# Bowie, MD: GM and husband seek more



## Saba Taru (Jun 27, 2003)

Good morning!

We are looking to start a D&D 3E group, but we will probably switch to 3.5 when the rules come out.  The world is a homebrew (like many others), but just about any genre and / or play style can be accommodated within reason.  To get a feel for what we’re talking about, please check out my campaign website at The Worlds of Saba Taru.  It’s not for everyone, but we like it.  

*About us:*  We are a married couple in our late 20s looking for people around the same age to game with.  We love to laugh and have fun, so long as it doesn’t interfere too much with gameplay, and while we have our uptight moments, we’re usually pretty laid back.  Currently, we live in Bowie, MD, and we aren’t adverse to driving a little (20 to 30 mins).  We have 2 cats, so people with allergies should be warned.  We do not smoke, and ask that people not smoke while at our home.

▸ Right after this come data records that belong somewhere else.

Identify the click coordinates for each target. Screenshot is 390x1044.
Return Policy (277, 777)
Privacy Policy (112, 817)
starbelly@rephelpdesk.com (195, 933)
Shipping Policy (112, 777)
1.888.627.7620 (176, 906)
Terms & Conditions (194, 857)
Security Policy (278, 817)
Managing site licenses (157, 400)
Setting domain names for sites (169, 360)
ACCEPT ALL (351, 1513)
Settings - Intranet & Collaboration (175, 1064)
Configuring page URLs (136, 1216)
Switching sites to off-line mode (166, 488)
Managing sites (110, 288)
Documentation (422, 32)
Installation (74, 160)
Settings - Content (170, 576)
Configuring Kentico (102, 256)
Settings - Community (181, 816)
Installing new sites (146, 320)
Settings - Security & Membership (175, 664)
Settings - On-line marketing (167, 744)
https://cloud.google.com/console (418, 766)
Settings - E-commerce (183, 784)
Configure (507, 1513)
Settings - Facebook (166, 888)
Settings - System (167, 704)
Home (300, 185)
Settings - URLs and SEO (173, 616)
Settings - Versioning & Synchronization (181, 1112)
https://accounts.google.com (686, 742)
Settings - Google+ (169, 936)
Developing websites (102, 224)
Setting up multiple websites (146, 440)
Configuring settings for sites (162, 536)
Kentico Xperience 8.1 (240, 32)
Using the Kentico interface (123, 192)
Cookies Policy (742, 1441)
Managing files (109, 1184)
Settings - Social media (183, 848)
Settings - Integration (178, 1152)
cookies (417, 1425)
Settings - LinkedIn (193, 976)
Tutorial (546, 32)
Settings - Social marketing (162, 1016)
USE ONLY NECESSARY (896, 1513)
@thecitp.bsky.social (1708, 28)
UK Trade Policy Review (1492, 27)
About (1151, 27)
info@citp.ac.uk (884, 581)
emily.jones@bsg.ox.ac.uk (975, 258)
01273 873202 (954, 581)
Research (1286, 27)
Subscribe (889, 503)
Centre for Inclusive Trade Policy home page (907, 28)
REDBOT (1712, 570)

We usually take turns as DM, so it’s not unusual for one of us to take a break and the other one to start up a new campaign.  We play with a mixture of roleplay and rollplay, the emphasis switching from session to session.  Sometimes we can be quite combat oriented, while other times can be roleplay intensive.  I like to think of it as a good mix of the two, but YMMV.

*What we’re looking for:*  Ideally, we’d love to meet and game with other couples, but we won’t say no to others as long as they mesh with our gaming style.  We don’t mind “newbies” and would be more than happy to introduce them to the d20 system.

We also don’t mind “mixing it up” as far as game systems are concerned.  We own core rulebooks for Decipher’s LotR RPG, StarWars RPG (although we didn’t enjoy this one much), d20 Modern, and probably one or two that I can’t recall right now.  We’d like to eventually try FFG’s Midnight CS, Ghostwalk CS, AEG’s Stargate RPG, StarTrek RPG, and anything else that looks interesting.  Acutally, we’d be delighted if a fellow group member wanted to try their hand at being a GM, but we’re more than happy to fill that role unless or until someone else wants to take over.

We can only game on the weekends, unfortunately, since our weekdays are usually booked solid with other things.  Games will also run around 4 hours, but we’re not afraid to extend that or cut it short by a couple hours as the sessions dictate.  Children can probably be accommodated (we have a fenced in back yard to play in and video games if all else fails) if the need arises, but we have no children (aside from ourselves) for them to interact with.  

If this sounds like something that you’d be interested in, please e-mail me at saba.taru@comcast.net.  I look forward to hearing from you.  

NOTE:  This is cross posted on the DCRPG yahoo groups site.


[edit]  ACK!  Forgot to mention that we'd like to get this going mid to late July.  Exact dates are negotiable.


----------



## Saba Taru (Jul 4, 2003)

*YaY!*

We finally have enough people to constitute a pretty good group.  I love these boards.  Thanks!


----------